→ **Sezione del testo**
########################################
A questo, si aggiungono le rivendicazioni di maggiore autonomia da parte del Kurdistan nei confronti del governo centrale.

Da un lato, Baghdad reclama l’esclusivo diritto di esportare il petrolio iracheno (e di gestire così i proventi che l’attività genera); dall’altro, il Kurdistan sembra di tutt’altro avviso, ed ha già provveduto, negli ultimi mesi a firmare autonomamente accordi di esplorazione con grandi imprese straniere; accordi che il governo guidato dal premier Maliki considera illegali.

Secondo le ultime dichiarazioni da parte di alti funzionari del governo curdo, la regione semiautonoma starebbe considerando di interrompere le proprie forniture di petrolio già a partire da settembre.

Il motivo, secondo le accuse di Erbil, sarebbe il mancato pagamento, da parte di Baghdad, delle somme spettanti alle imprese petrolifere curde attive nel settore.

Il petrolio prodotto nel Kurdistan è normalmente inserito nei canali di esportazione iracheni che transitano per Kirkuk e viene venduto sul mercato internazionale attraverso il porto turco di Ceyhan.

Già lo scorso aprile, il Kurdistan aveva bloccato le esportazioni di petrolio per lo stesso motivo, facendo diminuire di un quarto la quantità di petrolio in uscita da Kirkuk.

Nel frattempo, Erbil non era rimasta ad aspettare un mea culpa da parte di Baghdad: al contrario, si era attivata per esportare autonomamente petrolio nella vicina Turchia, eludendo il passaggio attraverso gli impianti controllati dal governo iracheno.
########################################
→ **Compito assegnato 1**
Trascrivi parola per parola il brano sul petrolio curdo da "Da un lato, Baghdad" a "attive nel settore.".
→ **Compito assegnato 2**
Indica se ciascuna affermazione concorda con il brano sul petrolio curdo, rispondendo sì o no e citando le parole decisive: (a) il petrolio curdo viene venduto attraverso il porto turco di Ceyhan; (b) il governo di Maliki ritiene legali gli accordi firmati autonomamente dal Kurdistan; (c) il blocco di aprile aveva dimezzato il petrolio in uscita da Kirkuk.
→ **Compito assegnato 3**
Prosegui il brano sul petrolio curdo, riprendendo subito dopo la sua ultima frase.
Le voci riportate di seguito provengono da un'altra fonte.

→ **Dati mostrati**
########################################
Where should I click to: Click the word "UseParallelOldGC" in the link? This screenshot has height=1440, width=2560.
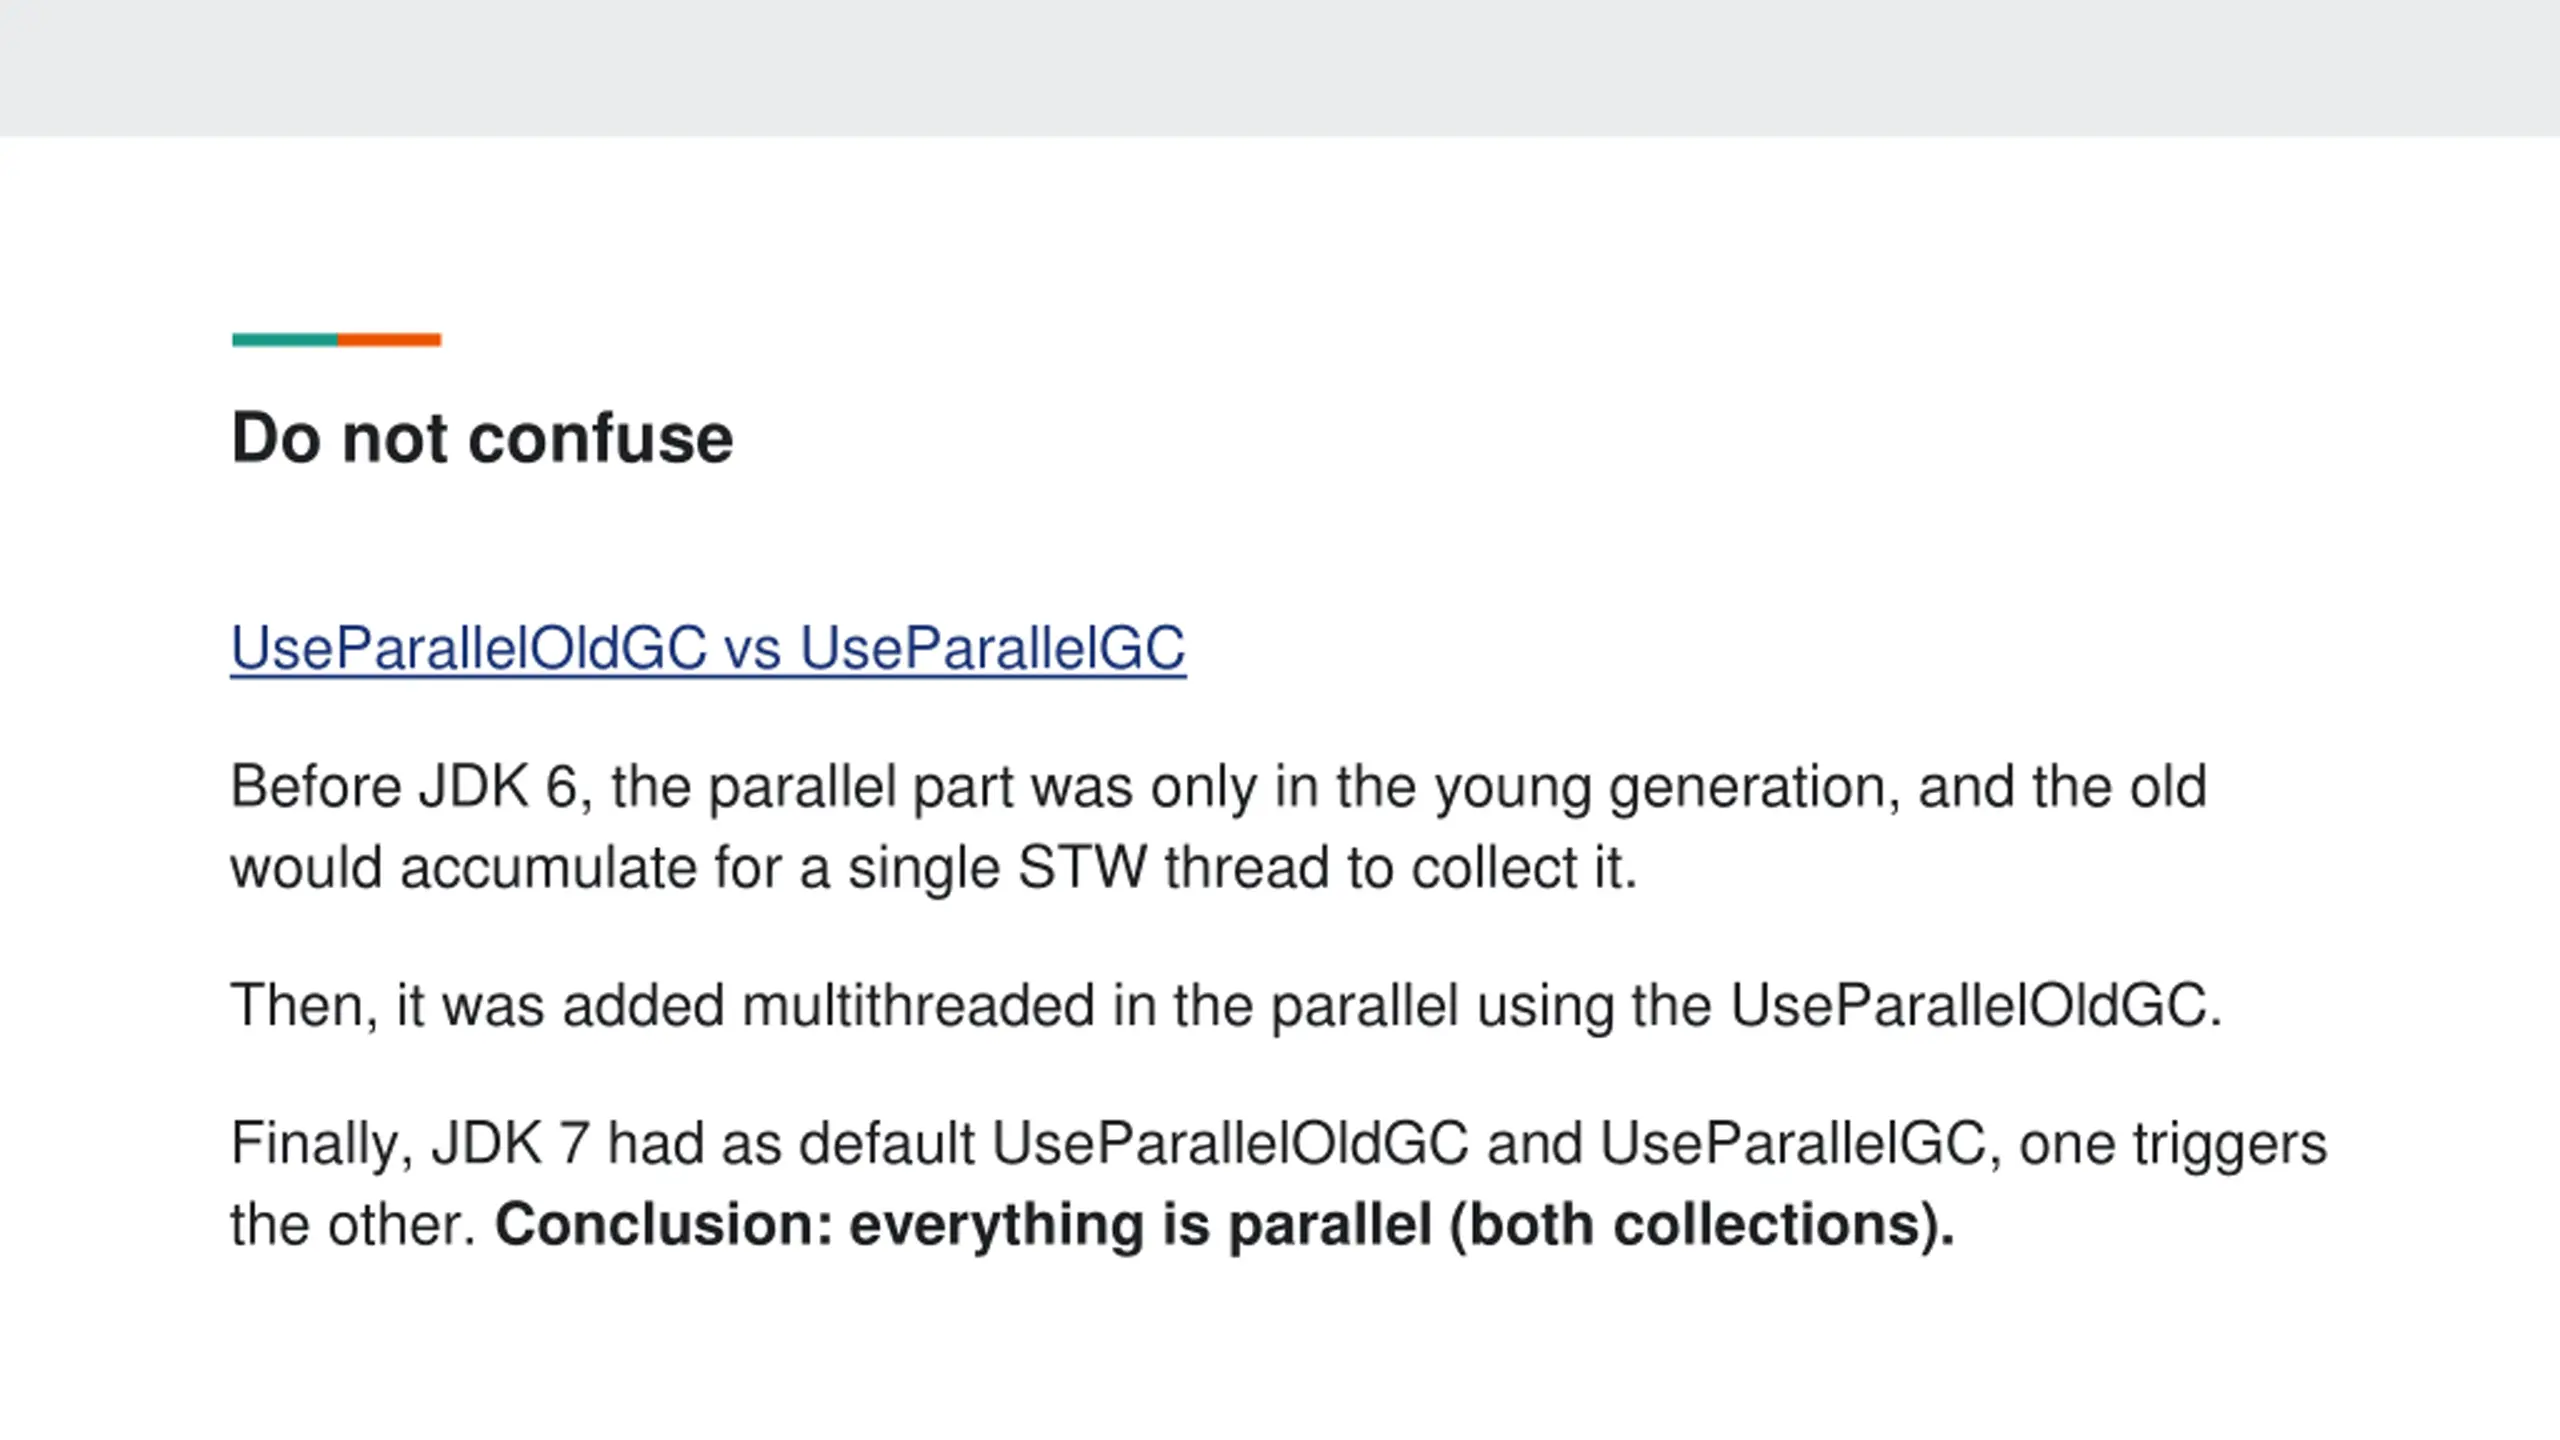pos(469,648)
########################################
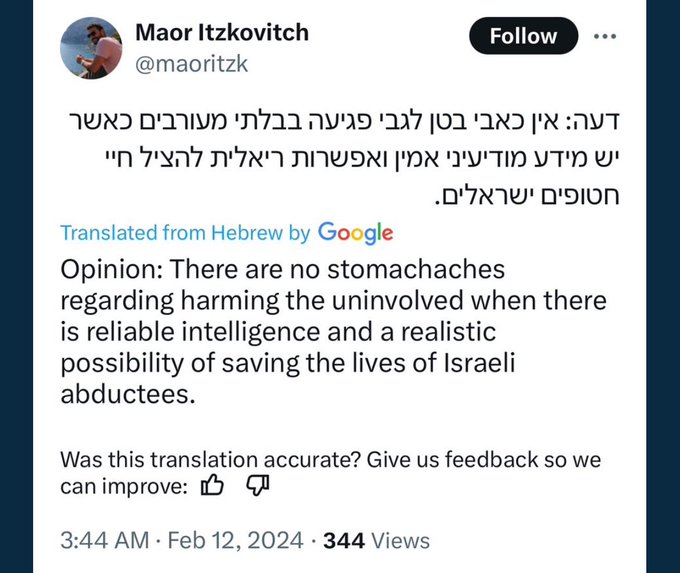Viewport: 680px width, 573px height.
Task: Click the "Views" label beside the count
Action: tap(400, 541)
########################################
→ **Risultato 1**
Da un lato, Baghdad reclama l’esclusivo diritto di esportare il petrolio iracheno (e di gestire così i proventi che l’attività genera); dall’altro, il Kurdistan sembra di tutt’altro avviso, ed ha già provveduto, negli ultimi mesi a firmare autonomamente accordi di esplorazione con grandi imprese straniere; accordi che il governo guidato dal premier Maliki considera illegali.

Secondo le ultime dichiarazioni da parte di alti funzionari del governo curdo, la regione semiautonoma starebbe considerando di interrompere le proprie forniture di petrolio già a partire da settembre.

Il motivo, secondo le accuse di Erbil, sarebbe il mancato pagamento, da parte di Baghdad, delle somme spettanti alle imprese petrolifere curde attive nel settore.

→ **Risultato 2**
(a) Sì: "viene venduto sul mercato internazionale attraverso il porto turco di Ceyhan".
(b) No: "accordi che il governo guidato dal premier Maliki considera illegali".
(c) No: "facendo diminuire di un quarto la quantità di petrolio in uscita da Kirkuk".

→ **Risultato 3**
Il blocco era stato sospeso in agosto, con l’avvertenza tuttavia che, qualora non fossero giunti i pagamenti entro trenta giorni, sarebbe ripreso.

E mentre lo scadere dell’ultimatum curdo si avvicina minaccioso, le autorità irachene si difendono con diverse contro-accuse, sostenendo che i flussi di petrolio provenienti dal Kurdistan, nel mese di agosto, siano stati inferiori a quelli pattuiti, e sottolineando come le autorità curde non abbiano ancora presentato le ricevute delle spese sostenute dalle compagnie petrolifere locali.

Secondo gli accordi conclusi nel gennaio del 2011, Baghdad è tenuta a rimborsare i costi di esplorazione ed estrazione sostenuti dalle imprese curde; di contro, le autorità curde si impegnano a fornire a Baghdad 175 mila barili al giorno di petrolio per l’esportazione.

 

Dopo la vendita, il governo centrale è tenuto ad accreditare al Kurdistan il 50% dei guadagni derivanti dal petrolio curdo.

Erbil sostiene di aver ricevuto dall’inizio dell’accordo soltanto due pagamenti, per un totale di 514 milioni di dollari, di cui l’ultimo risale a maggio 2011.

La ripresa delle esportazioni del Kurdistan, in agosto, era apparsa come un gesto di buona volontà da parte curda per distendere le tensioni con Baghdad, dopo che la regione semiautonoma aveva concluso l’ennesimo accordo di esplorazione senza l’approvazione di Baghdad, questa volta con la compagnia francese Total.

La minaccia sollevata in questi giorni dalle autorità curde rientra nel più ampio tentativo, da parte di Erbil, di dimostrare come l’entità delle proprie forniture rappresenti un elemento importante nelle politiche di sviluppo del settore perseguite dal governo iracheno: in questo modo, il governo curso auspica di ottenere maggiore autonomia e maggiore peso nei tavoli negoziali con il governo iracheno; ma soprattutto, mira a ottenere la gestione totale del commercio delle risorse naturali che scorrono nelle viscere del suo territorio.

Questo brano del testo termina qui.